──────── EXTRAIT ────────

La lune de miel entre les Français et le Black Friday, cette journée devenue semaine de soldes exceptionnelles, est-elle terminée ? Importée des Etats-Unis depuis 2013, l'initiative déclenche cette année en France une contestation sociale et politique d'une ampleur inédite. En cause : l'impact social, économique, urbanistique et environnemental du e-commerce, incarné par Amazon qui domine le secteur de la tête et des épaules puisqu'il cristallise à lui seul 20% des achats sur Internet en France. Grande fête de la sur-consommation à coups de promotions exceptionnelles et parfois trompeuses, le Black Friday devient, pour une frange de plus en plus importante de la population, un symbole de l'ultra-libéralisme, de "l'ubérisation" de la société et, globalement, de l'impact négatif des géants de la tech comme Amazon.

Lire aussi : Face au consumérisme, le "Green Friday" peut-il supplanter le "Black Friday" ?

──────── DONNÉES FOURNIES ────────

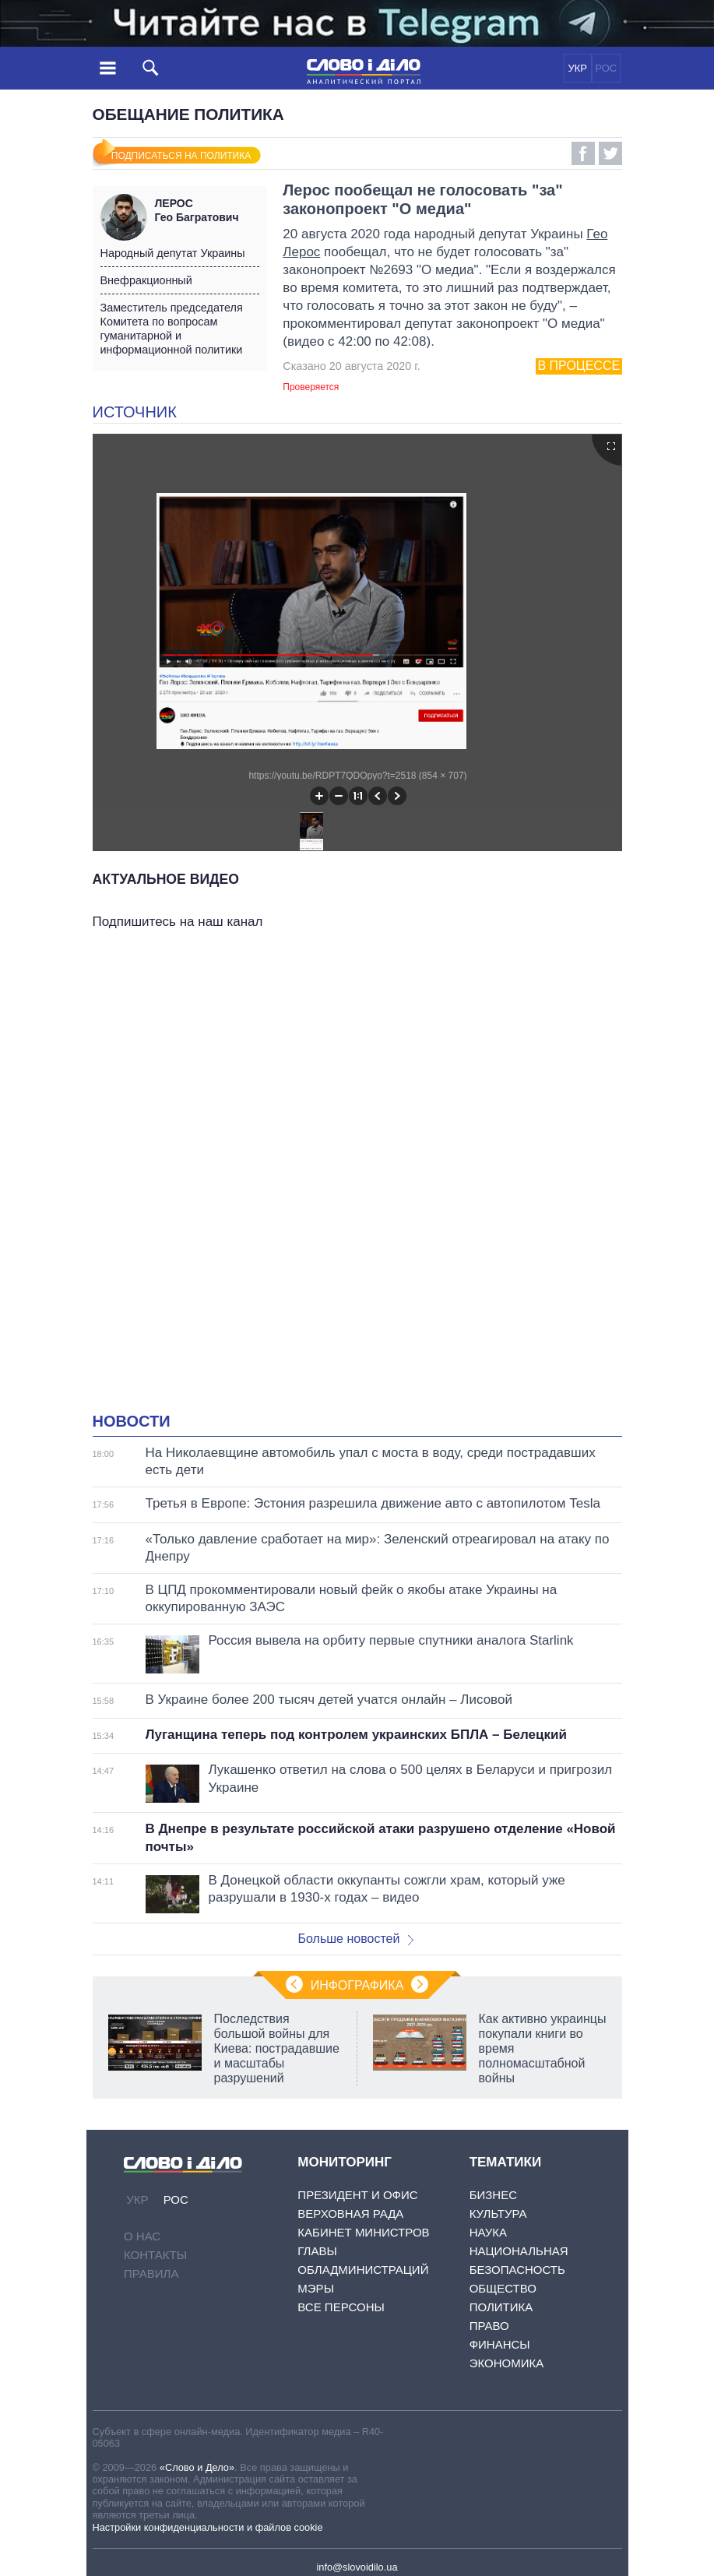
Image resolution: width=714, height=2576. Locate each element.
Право (489, 2325)
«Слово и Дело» (197, 2467)
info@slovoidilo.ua (356, 2567)
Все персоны (340, 2307)
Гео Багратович (207, 210)
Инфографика (357, 1985)
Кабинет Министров (363, 2232)
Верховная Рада (350, 2213)
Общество (503, 2288)
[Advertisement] (357, 1089)
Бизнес (493, 2194)
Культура (498, 2213)
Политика (501, 2307)
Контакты (155, 2254)
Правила (151, 2273)
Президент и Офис (357, 2194)
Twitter (610, 153)
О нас (142, 2236)
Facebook (583, 153)
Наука (488, 2232)
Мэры (315, 2288)
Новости (132, 1421)
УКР (577, 68)
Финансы (500, 2344)
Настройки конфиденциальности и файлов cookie (208, 2527)
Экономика (507, 2363)
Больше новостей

────────

## CONSIGNE 1
D'après l'extrait sur le Black Friday, quelle part des achats sur Internet en France Amazon concentre-t-il à lui seul ?
## CONSIGNE 2
Mettez à jour le passage de l'extrait sur le Black Friday qui commence à "La lune de miel" et se termine à "tech comme Amazon.", en remplaçant "contestation" par "protestation".

## RÉPONSE 1
Amazon concentre à lui seul 20% des achats sur Internet en France.

## RÉPONSE 2
La lune de miel entre les Français et le Black Friday, cette journée devenue semaine de soldes exceptionnelles, est-elle terminée ? Importée des Etats-Unis depuis 2013, l'initiative déclenche cette année en France une protestation sociale et politique d'une ampleur inédite. En cause : l'impact social, économique, urbanistique et environnemental du e-commerce, incarné par Amazon qui domine le secteur de la tête et des épaules puisqu'il cristallise à lui seul 20% des achats sur Internet en France. Grande fête de la sur-consommation à coups de promotions exceptionnelles et parfois trompeuses, le Black Friday devient, pour une frange de plus en plus importante de la population, un symbole de l'ultra-libéralisme, de "l'ubérisation" de la société et, globalement, de l'impact négatif des géants de la tech comme Amazon.